May all your dearest wishes come true.
Americans love to get presents and be the center of attention, which is probably why most of us claim our birthday as our favorite holiday. Thanksgiving is also near the top of the list because it brings together four of the greatest joys in life: feasting, family, a four day weekend and, of course, football. It is a day which allows us to cure momentarily our chronic case of the gimmees and just be grateful for what we already have.
Despite Thanksgiving’s huge popularity, there are a few Americans who, though their hearts may swell patriotic and their stomachs appreciate the traditional meal, nevertheless harbor a secret resentment toward the beloved Turkey Day – I speak of those late November birthday babies.
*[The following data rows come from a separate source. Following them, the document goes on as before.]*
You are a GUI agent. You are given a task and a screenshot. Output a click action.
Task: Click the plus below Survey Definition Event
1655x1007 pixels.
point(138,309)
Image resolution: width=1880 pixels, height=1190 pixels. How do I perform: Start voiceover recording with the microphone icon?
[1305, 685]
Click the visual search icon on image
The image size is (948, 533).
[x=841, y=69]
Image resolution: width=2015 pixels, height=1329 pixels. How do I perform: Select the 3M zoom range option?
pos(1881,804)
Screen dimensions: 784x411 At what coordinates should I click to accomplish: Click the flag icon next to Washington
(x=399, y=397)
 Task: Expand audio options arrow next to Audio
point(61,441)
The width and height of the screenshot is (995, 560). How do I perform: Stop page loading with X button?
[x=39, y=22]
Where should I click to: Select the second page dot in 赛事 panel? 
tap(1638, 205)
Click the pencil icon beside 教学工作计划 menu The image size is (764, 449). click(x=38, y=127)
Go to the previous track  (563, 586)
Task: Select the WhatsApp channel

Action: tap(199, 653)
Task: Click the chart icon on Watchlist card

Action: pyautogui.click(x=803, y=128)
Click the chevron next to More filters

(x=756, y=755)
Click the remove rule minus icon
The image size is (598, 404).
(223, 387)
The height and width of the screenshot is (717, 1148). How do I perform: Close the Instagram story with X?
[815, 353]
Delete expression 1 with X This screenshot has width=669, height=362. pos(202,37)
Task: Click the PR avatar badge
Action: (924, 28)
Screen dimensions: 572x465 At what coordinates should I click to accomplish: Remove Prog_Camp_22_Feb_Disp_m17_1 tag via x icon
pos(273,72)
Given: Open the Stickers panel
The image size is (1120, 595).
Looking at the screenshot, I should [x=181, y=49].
Oh, we are a sorry bunch. When next year’s calendar comes out we must look ahead to see how close the fateful day comes to impinging on our specialness. If Congress had just left the date of Thanksgiving in the early fall, as it was when the Pilgrims originally celebrated it with the Wampanoag Tribe in 1621, we of the November 22nd through 28th set could be guaranteed chocolate cake instead of pumpkin pie with candles. If they’d just left well enough alone when Colonial Governor John Belcher declared Thanksgiving be November 12th in 1730, or when President George Washington proclaimed in 1789 that Thanksgiving be observed on the 26th of November, more of us could consistently have pizza for our special birthday dinner instead of green beans and cranberry sauce. Admittedly, even with such arrangements there would still be some whiners among us. But there would be far fewer and most importantly, I, being born on the 24th, wouldn’t be in their midst.